Senza dimenticare una novità di rilievo che evidenza l’avanzata dei cosiddetti partiti euroscettici. Se guardiamo all’attuale Parlamento europeo, il gruppo dei cosiddetti Non Iscritti, cioè le formazioni che non si associano a nessun gruppo tradizionale dei partiti europei, salirebbe – dice sempre il sondaggio Poll Watcht – da 30 a 93 seggi in aula.

Come mai un balzo così rilevante? Ma è ovvio.
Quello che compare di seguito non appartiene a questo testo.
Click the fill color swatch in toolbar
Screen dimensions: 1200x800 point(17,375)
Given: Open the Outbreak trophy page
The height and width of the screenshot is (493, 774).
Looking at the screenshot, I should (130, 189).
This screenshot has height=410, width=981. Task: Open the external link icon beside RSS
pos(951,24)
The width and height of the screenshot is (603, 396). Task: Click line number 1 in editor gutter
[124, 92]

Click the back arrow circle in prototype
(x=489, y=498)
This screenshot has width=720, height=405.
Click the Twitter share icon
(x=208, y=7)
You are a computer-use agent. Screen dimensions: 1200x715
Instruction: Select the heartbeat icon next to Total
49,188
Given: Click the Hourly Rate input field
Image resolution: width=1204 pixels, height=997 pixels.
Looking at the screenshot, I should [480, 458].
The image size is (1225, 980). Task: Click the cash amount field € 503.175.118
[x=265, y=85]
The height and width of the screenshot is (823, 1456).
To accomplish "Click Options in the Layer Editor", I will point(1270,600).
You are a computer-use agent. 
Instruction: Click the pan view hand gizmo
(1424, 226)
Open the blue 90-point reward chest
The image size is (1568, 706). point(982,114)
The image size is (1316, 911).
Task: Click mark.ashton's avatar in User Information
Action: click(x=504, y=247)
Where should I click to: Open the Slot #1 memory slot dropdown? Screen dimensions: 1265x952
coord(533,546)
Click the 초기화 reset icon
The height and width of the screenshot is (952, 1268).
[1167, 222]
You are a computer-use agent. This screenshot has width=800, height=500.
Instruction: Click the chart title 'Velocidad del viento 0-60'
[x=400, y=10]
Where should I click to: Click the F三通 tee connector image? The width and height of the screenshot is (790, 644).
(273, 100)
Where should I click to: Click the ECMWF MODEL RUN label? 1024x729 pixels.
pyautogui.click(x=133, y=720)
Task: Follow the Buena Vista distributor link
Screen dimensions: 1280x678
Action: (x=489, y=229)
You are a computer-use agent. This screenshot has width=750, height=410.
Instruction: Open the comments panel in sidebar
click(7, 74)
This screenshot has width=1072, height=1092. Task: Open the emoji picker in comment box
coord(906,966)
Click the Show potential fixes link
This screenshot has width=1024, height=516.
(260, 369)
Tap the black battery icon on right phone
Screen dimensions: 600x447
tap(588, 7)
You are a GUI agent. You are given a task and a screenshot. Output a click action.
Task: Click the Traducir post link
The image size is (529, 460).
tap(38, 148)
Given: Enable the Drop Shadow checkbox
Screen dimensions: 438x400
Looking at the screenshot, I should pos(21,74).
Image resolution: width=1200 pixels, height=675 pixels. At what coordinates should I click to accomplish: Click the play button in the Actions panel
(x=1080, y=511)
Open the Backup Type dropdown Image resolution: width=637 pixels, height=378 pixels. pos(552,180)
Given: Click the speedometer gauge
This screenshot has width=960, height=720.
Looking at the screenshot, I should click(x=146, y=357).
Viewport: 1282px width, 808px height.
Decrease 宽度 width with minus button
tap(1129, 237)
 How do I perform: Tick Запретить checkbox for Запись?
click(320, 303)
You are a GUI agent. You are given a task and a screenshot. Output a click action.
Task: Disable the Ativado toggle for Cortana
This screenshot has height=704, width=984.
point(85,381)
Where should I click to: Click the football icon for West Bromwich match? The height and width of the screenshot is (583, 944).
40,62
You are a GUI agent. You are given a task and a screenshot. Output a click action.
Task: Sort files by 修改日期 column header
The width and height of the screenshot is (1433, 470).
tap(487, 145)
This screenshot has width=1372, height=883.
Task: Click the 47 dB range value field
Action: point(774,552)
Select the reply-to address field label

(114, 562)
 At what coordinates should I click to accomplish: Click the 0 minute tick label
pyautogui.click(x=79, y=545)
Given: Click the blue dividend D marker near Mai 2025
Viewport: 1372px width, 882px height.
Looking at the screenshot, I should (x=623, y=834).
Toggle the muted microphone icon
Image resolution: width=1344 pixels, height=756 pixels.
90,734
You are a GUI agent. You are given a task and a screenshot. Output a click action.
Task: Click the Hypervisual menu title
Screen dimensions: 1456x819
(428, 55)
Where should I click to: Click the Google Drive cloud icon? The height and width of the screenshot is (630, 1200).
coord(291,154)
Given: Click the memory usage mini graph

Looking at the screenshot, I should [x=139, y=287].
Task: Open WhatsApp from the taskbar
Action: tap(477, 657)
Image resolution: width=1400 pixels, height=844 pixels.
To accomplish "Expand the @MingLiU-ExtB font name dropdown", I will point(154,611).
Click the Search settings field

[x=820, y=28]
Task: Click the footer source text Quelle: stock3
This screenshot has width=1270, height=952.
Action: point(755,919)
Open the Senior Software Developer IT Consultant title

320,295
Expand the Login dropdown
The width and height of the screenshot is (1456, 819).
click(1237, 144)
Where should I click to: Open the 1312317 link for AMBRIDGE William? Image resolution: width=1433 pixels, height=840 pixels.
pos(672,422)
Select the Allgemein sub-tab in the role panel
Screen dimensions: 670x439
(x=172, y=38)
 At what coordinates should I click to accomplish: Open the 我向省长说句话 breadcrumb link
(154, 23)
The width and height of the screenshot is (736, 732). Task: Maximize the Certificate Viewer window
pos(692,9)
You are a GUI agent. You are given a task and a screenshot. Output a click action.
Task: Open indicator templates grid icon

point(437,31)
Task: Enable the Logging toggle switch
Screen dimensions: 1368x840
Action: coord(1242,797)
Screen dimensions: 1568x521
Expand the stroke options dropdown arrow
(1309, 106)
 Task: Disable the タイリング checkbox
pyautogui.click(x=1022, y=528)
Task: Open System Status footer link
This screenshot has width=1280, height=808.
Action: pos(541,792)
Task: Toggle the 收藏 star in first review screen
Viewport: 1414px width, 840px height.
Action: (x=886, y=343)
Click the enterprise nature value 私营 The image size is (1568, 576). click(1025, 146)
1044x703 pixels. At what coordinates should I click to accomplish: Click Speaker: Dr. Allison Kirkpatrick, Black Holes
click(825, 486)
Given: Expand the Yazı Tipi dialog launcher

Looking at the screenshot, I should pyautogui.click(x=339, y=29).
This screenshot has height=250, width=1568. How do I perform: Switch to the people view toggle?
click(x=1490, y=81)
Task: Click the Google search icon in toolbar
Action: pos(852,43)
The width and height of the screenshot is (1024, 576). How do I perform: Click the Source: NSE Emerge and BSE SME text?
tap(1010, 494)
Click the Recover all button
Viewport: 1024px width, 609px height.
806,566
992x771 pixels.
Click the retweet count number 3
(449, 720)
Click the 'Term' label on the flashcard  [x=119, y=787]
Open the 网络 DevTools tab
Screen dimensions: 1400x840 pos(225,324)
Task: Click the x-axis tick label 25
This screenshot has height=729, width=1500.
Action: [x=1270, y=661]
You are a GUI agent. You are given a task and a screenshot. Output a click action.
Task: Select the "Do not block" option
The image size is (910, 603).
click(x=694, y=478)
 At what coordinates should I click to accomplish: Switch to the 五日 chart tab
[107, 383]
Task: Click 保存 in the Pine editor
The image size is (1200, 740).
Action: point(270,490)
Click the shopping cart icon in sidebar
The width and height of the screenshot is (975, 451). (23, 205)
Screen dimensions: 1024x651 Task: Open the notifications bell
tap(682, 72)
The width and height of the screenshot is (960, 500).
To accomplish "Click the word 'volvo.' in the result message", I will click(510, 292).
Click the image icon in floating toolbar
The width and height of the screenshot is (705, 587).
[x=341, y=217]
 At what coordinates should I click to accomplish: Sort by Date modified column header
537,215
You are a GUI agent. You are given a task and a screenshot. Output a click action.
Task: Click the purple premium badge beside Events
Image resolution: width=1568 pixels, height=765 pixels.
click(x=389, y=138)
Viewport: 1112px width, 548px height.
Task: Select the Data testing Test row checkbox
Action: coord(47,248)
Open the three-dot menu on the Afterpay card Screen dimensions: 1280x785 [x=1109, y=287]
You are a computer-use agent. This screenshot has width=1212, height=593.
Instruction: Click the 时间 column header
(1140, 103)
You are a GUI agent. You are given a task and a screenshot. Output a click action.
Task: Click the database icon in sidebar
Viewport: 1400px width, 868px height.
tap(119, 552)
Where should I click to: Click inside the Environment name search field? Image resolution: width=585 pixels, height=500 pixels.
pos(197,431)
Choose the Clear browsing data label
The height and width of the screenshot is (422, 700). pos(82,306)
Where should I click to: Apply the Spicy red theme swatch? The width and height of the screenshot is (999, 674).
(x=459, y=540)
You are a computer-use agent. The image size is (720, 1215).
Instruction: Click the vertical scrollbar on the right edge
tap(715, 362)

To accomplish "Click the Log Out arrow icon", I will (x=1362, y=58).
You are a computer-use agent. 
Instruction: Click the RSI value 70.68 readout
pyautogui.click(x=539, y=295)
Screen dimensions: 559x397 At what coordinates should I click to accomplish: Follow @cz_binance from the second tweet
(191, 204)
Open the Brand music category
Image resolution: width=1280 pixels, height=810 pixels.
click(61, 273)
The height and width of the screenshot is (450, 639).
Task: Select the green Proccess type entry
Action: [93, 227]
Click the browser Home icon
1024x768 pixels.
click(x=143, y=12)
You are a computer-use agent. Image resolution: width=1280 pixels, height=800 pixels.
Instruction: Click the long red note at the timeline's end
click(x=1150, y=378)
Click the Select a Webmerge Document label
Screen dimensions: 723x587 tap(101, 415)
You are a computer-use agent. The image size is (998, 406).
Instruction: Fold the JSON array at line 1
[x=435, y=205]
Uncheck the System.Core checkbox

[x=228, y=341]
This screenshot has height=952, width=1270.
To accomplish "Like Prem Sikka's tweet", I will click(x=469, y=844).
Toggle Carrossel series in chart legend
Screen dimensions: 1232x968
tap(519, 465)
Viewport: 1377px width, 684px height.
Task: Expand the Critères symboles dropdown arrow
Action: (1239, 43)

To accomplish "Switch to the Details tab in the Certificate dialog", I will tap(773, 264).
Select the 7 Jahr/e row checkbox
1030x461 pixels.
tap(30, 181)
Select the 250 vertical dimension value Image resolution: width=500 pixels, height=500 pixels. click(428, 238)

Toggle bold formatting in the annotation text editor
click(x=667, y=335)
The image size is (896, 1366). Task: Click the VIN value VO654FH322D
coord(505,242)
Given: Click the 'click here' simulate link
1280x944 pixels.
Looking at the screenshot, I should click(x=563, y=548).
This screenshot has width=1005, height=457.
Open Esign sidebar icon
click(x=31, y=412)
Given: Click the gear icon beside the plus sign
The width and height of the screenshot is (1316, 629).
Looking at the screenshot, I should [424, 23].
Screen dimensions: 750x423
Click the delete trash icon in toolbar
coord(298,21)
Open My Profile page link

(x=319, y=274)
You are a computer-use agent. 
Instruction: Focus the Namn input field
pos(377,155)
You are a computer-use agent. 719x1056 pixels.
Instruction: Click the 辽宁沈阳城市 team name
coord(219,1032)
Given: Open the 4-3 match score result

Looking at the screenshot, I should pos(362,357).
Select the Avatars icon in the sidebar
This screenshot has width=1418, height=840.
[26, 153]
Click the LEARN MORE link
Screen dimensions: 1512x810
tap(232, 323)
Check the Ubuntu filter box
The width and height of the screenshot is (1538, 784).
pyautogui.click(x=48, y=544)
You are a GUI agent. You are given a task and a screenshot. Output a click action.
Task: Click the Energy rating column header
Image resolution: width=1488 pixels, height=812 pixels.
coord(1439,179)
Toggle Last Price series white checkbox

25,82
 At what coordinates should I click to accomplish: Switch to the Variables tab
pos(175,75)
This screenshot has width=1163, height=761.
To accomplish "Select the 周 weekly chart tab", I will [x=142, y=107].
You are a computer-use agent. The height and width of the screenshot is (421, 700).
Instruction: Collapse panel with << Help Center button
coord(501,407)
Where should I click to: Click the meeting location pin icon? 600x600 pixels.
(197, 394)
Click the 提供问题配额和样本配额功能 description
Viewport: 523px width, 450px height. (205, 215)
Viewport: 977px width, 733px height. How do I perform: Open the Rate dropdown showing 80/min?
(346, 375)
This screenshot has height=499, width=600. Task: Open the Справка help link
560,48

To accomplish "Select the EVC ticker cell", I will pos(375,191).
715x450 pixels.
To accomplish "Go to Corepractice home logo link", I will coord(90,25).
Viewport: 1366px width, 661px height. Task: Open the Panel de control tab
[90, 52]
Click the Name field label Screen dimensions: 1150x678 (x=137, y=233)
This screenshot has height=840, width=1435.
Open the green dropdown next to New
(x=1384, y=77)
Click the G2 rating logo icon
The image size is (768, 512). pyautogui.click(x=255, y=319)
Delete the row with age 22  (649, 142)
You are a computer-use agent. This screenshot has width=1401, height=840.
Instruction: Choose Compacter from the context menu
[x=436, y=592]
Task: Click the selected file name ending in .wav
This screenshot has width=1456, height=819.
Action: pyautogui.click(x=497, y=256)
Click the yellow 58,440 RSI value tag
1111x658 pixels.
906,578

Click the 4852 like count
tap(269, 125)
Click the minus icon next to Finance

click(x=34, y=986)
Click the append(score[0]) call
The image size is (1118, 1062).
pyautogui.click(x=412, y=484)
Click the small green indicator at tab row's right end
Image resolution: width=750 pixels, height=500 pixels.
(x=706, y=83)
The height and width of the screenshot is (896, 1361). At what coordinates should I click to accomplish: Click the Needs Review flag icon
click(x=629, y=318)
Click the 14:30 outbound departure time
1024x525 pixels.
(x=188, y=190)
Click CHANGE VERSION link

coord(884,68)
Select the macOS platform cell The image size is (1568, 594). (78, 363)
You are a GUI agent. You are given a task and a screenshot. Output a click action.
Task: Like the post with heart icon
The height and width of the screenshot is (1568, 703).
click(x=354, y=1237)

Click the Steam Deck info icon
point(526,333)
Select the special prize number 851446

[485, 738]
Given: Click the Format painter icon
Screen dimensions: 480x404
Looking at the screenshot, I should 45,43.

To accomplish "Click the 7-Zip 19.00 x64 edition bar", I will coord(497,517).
Si tratta della tanta temuta e annunciata avanzata delle liste antieuro che prenderebbero forza dai vari partiti nazionali euroscettici come il Danish People Party, partito danese euroscettico e anti-immigrazione soprattutto dai paesi a maggioranza musulmana, che alle elezione europee potrebbe ottenere il 15% dei voti in Danimarca, l’Fpo austriaco di Heinz Christian Strache (erede di Jorg Heider) in testa nei sondaggi, al francese Front National di Marine Le Pen agli italiani M5S di Grillo e Lega Nord di Salvini. 

A spese di Ppe, che scende nei sondaggi dai 274 seggi del 2009 ai 222 dell’ultima rilevazione mentre i Socialisti aumentano, seppur di poco, da 195 a 209. Senza contare i liberali europei dell’Alde (terza forza in Europa) che sono previsti in calo dagli 83 seggi del precedente parlamento ai 60 odierni. Guy Verhofstad, 61 anni, il candidato liberaldemocratico alla commissione, pugnace federalista, dovrà lottare duramente contro gli euroscettici se vuole risalire la china nella popolarità degli europei stanchi e delusi da una lunga crisi economica e da una governance europea risalente al Trattato di Maastricht, che va rivista in tutta fretta prima che sia troppo tardi.